Autonomous Testing: Test Automation’s Next Great Wave

Getting Started — March 8, 2022

The word “automation” has become a buzzword in pop culture. It conjures things like self-driving cars, robotic assistants, and factory assembly lines. They don’t think about automation for software testing. In fact, many non-software folks are surprised to hear that what I do is “automation.”

The word “automation” also carries a connotation of “full” automation with zero human intervention. Unfortunately, most of our automated technologies just aren’t there yet. For example, a few luxury cars out there can parallel-park themselves, and Teslas have some cool autopilot capabilities, but fully-autonomous vehicles do not yet exist. Self-driving cars need several more years to perfect and even more time to become commonplace on our roads.

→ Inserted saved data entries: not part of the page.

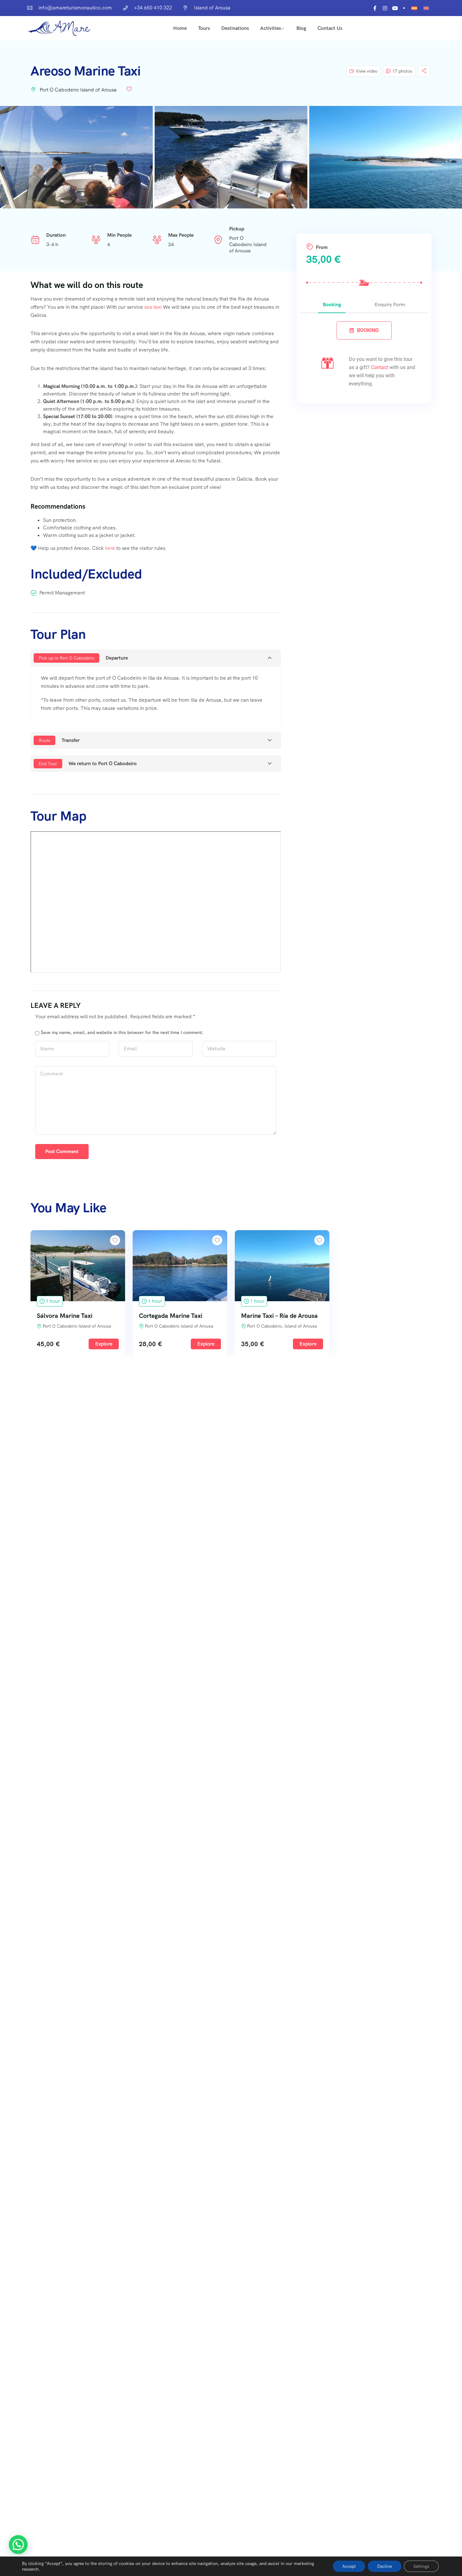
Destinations (235, 28)
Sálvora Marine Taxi (64, 1316)
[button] (18, 2544)
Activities (270, 28)
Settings (421, 2566)
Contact (379, 367)
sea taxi (153, 307)
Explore (103, 1344)
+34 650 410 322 (153, 7)
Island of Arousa (212, 7)
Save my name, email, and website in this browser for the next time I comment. (122, 1032)
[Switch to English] (426, 8)
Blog (301, 28)
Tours (204, 28)
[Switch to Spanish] (414, 8)
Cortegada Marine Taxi (170, 1316)
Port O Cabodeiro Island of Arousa (78, 89)
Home (180, 28)
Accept (349, 2566)
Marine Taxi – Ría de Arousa (279, 1316)
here (110, 548)
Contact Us (329, 28)
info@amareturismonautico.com (75, 7)
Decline (384, 2566)
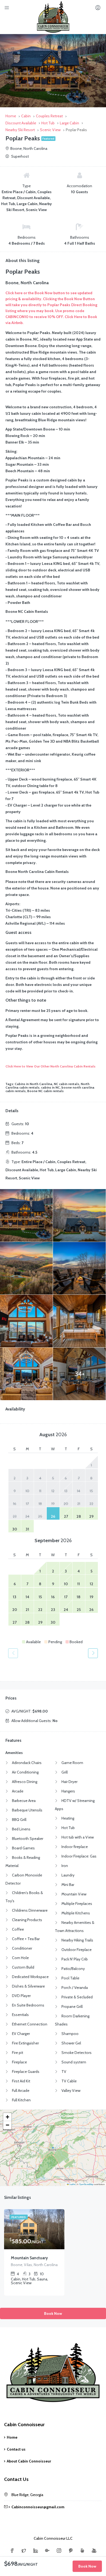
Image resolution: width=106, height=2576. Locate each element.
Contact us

Software testing is no different. Even when test execution is automated, test development is still very manual. Ironic, isn’t it? Well, I think the day of “full” test automation is quickly approaching. We are riding the crest of the next great wave: autonomous testing. It’ll arrive long before cars can drive themselves. Like previous waves, it will fundamentally change how we, as testers, approach our craft.

Let’s look at the past two waves to understand this more deeply. You can watch the keynote address I delivered at Future of Testing: Frameworks 2022, or you can keep reading below.

Before Automation

In their most basic form, tests are manual. A human manually exercises the behavior of the software product’s features and determines if outcomes are expected or erroneous. There’s nothing wrong with manual testing. Many teams still do this effectively today. Heck, I always try a test manually before automating it. Manual tests may be scripted in that they follow a precise, predefined procedure, or they may be exploratory in that the tester relies instead on their sensibilities to exercise the target behaviors.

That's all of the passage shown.